4. How will other non-government entities be paid for their time and trouble to populate the proposed repositories?
5. Who will fund the update of all the affected systems, given the lack of financial support to clinicians and their software providers so far?
6. Who will train and support all the new e-Health users?
7. What happens if your GP, or other provider, does not want to share his records with the Government?
8. More important has anyone actually thought about any of this, and why is the public in the dark about just what is happening?
It is vital readers be aware of two facts.
First a system of the sort proposed has never been implemented anywhere in the world without the underpinning of a fully developed provider EHR infrastructure which the Government seems to think will appear out of thin air when it is ready to collect information for its PCEHR system. It does not exist at present.
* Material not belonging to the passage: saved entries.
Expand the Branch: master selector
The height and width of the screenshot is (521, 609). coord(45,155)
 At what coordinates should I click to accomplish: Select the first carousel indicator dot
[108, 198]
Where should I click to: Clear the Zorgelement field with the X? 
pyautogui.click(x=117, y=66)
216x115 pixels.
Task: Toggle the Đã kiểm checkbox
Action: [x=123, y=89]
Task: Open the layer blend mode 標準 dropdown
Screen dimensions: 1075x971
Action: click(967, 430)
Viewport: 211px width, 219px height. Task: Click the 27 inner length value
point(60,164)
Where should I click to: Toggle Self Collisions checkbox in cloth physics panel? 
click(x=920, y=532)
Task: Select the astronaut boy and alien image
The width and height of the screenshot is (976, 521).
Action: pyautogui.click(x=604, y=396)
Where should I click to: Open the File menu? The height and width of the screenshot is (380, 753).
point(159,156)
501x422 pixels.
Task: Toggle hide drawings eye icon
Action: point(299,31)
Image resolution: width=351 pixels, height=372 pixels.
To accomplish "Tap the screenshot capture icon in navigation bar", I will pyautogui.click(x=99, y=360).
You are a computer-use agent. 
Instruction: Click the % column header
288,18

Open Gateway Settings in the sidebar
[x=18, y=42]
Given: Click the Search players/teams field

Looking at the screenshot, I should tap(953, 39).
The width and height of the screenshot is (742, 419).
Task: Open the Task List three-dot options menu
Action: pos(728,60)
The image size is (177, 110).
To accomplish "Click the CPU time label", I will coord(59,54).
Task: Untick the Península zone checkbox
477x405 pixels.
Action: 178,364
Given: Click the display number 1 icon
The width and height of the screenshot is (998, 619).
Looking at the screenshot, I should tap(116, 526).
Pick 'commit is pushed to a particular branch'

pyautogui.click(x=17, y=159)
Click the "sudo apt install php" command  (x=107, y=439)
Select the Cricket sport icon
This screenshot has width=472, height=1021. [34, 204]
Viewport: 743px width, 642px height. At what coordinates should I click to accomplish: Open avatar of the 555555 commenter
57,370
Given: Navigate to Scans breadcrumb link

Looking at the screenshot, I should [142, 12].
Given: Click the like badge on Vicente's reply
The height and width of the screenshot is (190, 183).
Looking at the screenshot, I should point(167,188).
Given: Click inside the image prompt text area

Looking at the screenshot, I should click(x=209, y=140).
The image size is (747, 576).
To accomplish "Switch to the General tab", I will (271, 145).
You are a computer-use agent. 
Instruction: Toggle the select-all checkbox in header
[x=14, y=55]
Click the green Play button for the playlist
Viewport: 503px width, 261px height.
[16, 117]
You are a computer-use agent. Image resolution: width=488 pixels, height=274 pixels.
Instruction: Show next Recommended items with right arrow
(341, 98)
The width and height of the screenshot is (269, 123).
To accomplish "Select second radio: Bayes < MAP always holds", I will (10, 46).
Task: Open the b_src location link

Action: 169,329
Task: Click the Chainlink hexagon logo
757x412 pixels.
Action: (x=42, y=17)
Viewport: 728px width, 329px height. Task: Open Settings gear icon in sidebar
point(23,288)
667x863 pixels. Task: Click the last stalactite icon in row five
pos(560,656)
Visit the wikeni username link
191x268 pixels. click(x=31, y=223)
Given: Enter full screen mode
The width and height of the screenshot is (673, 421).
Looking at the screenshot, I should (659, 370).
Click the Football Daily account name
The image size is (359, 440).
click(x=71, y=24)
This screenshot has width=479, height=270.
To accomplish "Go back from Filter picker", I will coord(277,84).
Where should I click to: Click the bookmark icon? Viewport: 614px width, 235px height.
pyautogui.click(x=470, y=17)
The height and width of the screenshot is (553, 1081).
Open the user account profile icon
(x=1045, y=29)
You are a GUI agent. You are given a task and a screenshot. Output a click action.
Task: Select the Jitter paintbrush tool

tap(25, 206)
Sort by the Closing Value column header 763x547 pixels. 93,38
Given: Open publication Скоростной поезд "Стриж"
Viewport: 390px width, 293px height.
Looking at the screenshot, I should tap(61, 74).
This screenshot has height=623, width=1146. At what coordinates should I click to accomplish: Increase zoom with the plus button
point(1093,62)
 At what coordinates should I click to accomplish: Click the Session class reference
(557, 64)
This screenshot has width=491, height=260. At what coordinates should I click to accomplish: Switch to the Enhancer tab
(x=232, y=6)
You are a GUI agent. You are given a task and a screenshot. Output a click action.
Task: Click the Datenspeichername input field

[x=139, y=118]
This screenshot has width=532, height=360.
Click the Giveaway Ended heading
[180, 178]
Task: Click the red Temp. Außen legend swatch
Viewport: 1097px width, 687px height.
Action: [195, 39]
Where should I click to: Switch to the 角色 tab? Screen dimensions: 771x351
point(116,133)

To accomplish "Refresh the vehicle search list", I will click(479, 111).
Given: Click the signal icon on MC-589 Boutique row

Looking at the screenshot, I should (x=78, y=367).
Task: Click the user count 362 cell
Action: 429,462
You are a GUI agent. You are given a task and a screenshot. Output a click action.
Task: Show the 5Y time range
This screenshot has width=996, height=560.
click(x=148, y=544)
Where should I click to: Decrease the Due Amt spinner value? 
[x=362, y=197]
Second there is no evidence base supporting the value and impact of the PCEHR system as it is presently proposed as far as I can find. The whole proposal also lacks a public benefits case, a public implementation plan and indeed any public review or discussion.
Bluntly I believe the plan for the PCEHR is a major strategic misstep on the part of the Government where essentially the cart (the PCEHR) is being put before the horse (clinician automation and information sharing).
I confidently predict major changes to the proposal before anything sees the light of day in mid 2012, in the unlikely event that anything useful is delivered in that time-frame.
Sadly this whole proposal feels to me like a slow moving train wreck that is going to cost us all a lot of money.